### DATASET
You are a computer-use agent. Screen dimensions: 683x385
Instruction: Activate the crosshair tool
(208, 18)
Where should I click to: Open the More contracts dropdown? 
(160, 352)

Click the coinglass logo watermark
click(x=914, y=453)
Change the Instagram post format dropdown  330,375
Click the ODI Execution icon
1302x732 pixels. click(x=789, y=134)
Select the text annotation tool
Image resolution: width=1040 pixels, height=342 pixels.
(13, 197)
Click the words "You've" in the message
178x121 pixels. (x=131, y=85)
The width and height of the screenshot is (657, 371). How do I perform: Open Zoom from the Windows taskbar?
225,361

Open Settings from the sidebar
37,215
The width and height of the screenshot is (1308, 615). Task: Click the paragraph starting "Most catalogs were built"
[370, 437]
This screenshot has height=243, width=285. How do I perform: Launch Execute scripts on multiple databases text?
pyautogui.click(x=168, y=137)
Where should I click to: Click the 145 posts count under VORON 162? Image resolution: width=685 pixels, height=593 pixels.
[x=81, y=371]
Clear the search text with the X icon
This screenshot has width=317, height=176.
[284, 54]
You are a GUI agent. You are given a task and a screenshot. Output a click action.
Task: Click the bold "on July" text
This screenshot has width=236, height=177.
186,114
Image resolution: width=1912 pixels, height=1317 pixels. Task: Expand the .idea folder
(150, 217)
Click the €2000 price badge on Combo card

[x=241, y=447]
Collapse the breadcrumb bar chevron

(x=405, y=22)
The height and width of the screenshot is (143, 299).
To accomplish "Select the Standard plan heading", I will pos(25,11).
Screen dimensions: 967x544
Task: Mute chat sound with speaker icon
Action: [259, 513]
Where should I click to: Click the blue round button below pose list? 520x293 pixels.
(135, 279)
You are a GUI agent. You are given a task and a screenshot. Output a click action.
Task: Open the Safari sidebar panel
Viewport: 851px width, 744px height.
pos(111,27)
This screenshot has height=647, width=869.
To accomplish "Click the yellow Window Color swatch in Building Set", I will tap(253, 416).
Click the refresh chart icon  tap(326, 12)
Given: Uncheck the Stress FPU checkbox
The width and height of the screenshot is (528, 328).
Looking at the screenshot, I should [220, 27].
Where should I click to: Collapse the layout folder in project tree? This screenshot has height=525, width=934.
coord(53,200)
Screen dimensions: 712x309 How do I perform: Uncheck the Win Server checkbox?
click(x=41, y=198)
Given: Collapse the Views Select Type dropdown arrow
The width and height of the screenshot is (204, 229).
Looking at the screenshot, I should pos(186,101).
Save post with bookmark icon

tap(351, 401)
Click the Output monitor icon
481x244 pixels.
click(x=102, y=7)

### REQUIRED TASK
Reproduce all of the rows above word for word, with nothing changed.

### ANSWER TO THIS EXERCISE
You are a computer-use agent. Screen dimensions: 683x385
Instruction: Activate the crosshair tool
(208, 18)
Where should I click to: Open the More contracts dropdown? 
(160, 352)

Click the coinglass logo watermark
click(x=914, y=453)
Change the Instagram post format dropdown  330,375
Click the ODI Execution icon
1302x732 pixels. click(x=789, y=134)
Select the text annotation tool
Image resolution: width=1040 pixels, height=342 pixels.
(13, 197)
Click the words "You've" in the message
178x121 pixels. (x=131, y=85)
The width and height of the screenshot is (657, 371). How do I perform: Open Zoom from the Windows taskbar?
225,361

Open Settings from the sidebar
37,215
The width and height of the screenshot is (1308, 615). Task: Click the paragraph starting "Most catalogs were built"
[370, 437]
This screenshot has height=243, width=285. How do I perform: Launch Execute scripts on multiple databases text?
pyautogui.click(x=168, y=137)
Where should I click to: Click the 145 posts count under VORON 162? Image resolution: width=685 pixels, height=593 pixels.
[x=81, y=371]
Clear the search text with the X icon
This screenshot has width=317, height=176.
[284, 54]
You are a GUI agent. You are given a task and a screenshot. Output a click action.
Task: Click the bold "on July" text
This screenshot has width=236, height=177.
186,114
Image resolution: width=1912 pixels, height=1317 pixels. Task: Expand the .idea folder
(150, 217)
Click the €2000 price badge on Combo card

[x=241, y=447]
Collapse the breadcrumb bar chevron

(x=405, y=22)
The height and width of the screenshot is (143, 299).
To accomplish "Select the Standard plan heading", I will pos(25,11).
Screen dimensions: 967x544
Task: Mute chat sound with speaker icon
Action: [259, 513]
Where should I click to: Click the blue round button below pose list? 520x293 pixels.
(135, 279)
You are a GUI agent. You are given a task and a screenshot. Output a click action.
Task: Open the Safari sidebar panel
Viewport: 851px width, 744px height.
pos(111,27)
This screenshot has height=647, width=869.
To accomplish "Click the yellow Window Color swatch in Building Set", I will tap(253, 416).
Click the refresh chart icon  tap(326, 12)
Given: Uncheck the Stress FPU checkbox
The width and height of the screenshot is (528, 328).
Looking at the screenshot, I should [220, 27].
Where should I click to: Collapse the layout folder in project tree? This screenshot has height=525, width=934.
coord(53,200)
Screen dimensions: 712x309 How do I perform: Uncheck the Win Server checkbox?
click(x=41, y=198)
Given: Collapse the Views Select Type dropdown arrow
The width and height of the screenshot is (204, 229).
Looking at the screenshot, I should pos(186,101).
Save post with bookmark icon

tap(351, 401)
Click the Output monitor icon
481x244 pixels.
click(x=102, y=7)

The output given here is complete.